- _Set task 1_:
In the marine piracy article, since what year was the 2017 incident total the lowest annual figure?
- _Set task 2_:
Pick up the marine piracy article after its last paragraph and keep writing.

- _Document excerpt_:
*****

Marine Risks

Marine Piracy Rate Dropping

Global piracy is being mitigated while insurers hold steady on policies and practices.
By: | March 12, 2018

Global acts of piracy dropped by almost 6 percent in 2017, according to an annual report by the International Maritime Bureau (IMB), part of the International Chamber of Commerce. A total of 180 incidents of piracy and armed robbery attempts against ships were reported in 2017, which is the lowest annual number of incidents since 1995, when 188 reports were received. In 2016, a total of 191 incidents were reported, with 150 vessels boarded and 151 crewmembers taken hostage.

According to the most recent report by IMB, in 2017, 136 vessels were boarded, while there were 22 attempted attacks, 16 vessels fired upon and six vessels hijacked. In 15 separate incidents, 91 crewmembers were taken hostage and 75 were kidnapped from their vessels in 13 other incidents. Three crewmembers were killed in 2017 and six injured.

Beyond the global figures, the report underlined several themes from 2017. Most notably there remains persistent danger in the Gulf of Guinea, while the other side of that continent remains warm despite sentencing of some Somali pirates. IMB also reported “mixed results” in Southeast Asia.

Off the west coast of Africa in 2017 there were 36 reported incidents. No vessels were hijacked but there were 10 incidents of kidnapping involving 65 crewmembers in or around Nigerian waters. Seven vessels reported being fired upon in the Gulf of Guinea, a high concentration of 44 percent out of a global total of just 16.

Pottengal Mukundan, director, International Maritime Bureau

“Although the number of attacks is down this year in comparison with last year,” said Pottengal Mukundan, director of IMB, “the Gulf of Guinea and the waters around Nigeria remain a threat to seafarers. The Nigerian authorities have intervened in a number of incidents helping to prevent incidents from escalating.”

Neil Roberts, head of marine and aviation at Lloyd’s Market Association, concurred that “incidents of piracy and violence are increasing in Nigerian waters, and that country refuses to allow international intervention. They will permit their own armed guards, but will not allow guards of other nationalities.”

Roberts contrasted that to the notable successes in other hot spots. “The three legs of the anti-piracy stool are crew awareness, international naval support and armed guards. Where all three of those are present, there have been no successful attacks. The international cooperation against piracy in the Indian Ocean especially is unprecedented. Nowhere else do you have the Americans and the Russians and the Chinese working together, communicating directly on the same radio frequency.”

*****

- _Data lines_:
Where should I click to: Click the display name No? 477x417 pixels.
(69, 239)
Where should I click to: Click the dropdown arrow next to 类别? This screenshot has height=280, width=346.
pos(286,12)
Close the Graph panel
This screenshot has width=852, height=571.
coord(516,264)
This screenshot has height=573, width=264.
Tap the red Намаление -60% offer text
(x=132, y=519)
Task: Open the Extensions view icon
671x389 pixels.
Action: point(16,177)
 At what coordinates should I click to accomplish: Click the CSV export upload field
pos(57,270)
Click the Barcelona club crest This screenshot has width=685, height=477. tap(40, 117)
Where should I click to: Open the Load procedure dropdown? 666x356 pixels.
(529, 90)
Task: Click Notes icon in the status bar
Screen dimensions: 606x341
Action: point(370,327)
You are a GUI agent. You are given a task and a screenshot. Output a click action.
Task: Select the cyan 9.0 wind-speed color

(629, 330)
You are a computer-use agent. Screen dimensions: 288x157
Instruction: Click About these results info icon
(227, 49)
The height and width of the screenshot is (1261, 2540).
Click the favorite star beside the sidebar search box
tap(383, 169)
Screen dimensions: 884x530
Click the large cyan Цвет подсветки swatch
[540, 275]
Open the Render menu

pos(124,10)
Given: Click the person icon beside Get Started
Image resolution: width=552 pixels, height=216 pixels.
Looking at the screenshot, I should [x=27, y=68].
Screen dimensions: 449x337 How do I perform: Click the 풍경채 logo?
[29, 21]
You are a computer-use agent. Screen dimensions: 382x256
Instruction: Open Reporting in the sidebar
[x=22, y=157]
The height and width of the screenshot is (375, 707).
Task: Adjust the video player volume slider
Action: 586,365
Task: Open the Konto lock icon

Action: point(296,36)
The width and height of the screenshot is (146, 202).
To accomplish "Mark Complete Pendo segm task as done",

*****

- _Task result 1_:
Since 1995, when 188 reports were received.

- _Task result 2_:
That collaboration was first formed to combat piracy off the Horn of Africa, which remains a hot spot. IMB reported that nine incidents were recorded off Somalia in 2017, up from two in 2016. In November, a container ship was attacked by armed pirates approximately 280 nautical miles east of Mogadishu. The pirates, unable to board the vessel due to the ship’s evasive maneuvering, fired two RPG rockets, both of which missed, before retreating.

“Although the number of attacks is down this year in comparison with last year, the Gulf of Guinea and the waters around Nigeria remain a threat to seafarers. The Nigerian authorities have intervened in a number of incidents helping to prevent incidents from escalating.” — Pottengal Mukundan, director, International Maritime Bureau

Six Somali pirates were subsequently detained by the European Union Naval Force, transferred to the Seychelles and charged with “committing an act of piracy” where they face up to 30 years’ imprisonment if convicted.

“That dramatic incident, alongside our 2017 figures, demonstrates that Somali pirates retain the capability and intent to launch attacks against merchant vessels hundreds of miles from their coastline,” said Mukundan.

On the other side of the Indian Ocean, Indonesia recorded 43 incidents in 2017, down from 49 in 2016. The IMB report notes that Indonesian Marine Police patrols continue to be effective in the country’s 10 designated safe anchorages.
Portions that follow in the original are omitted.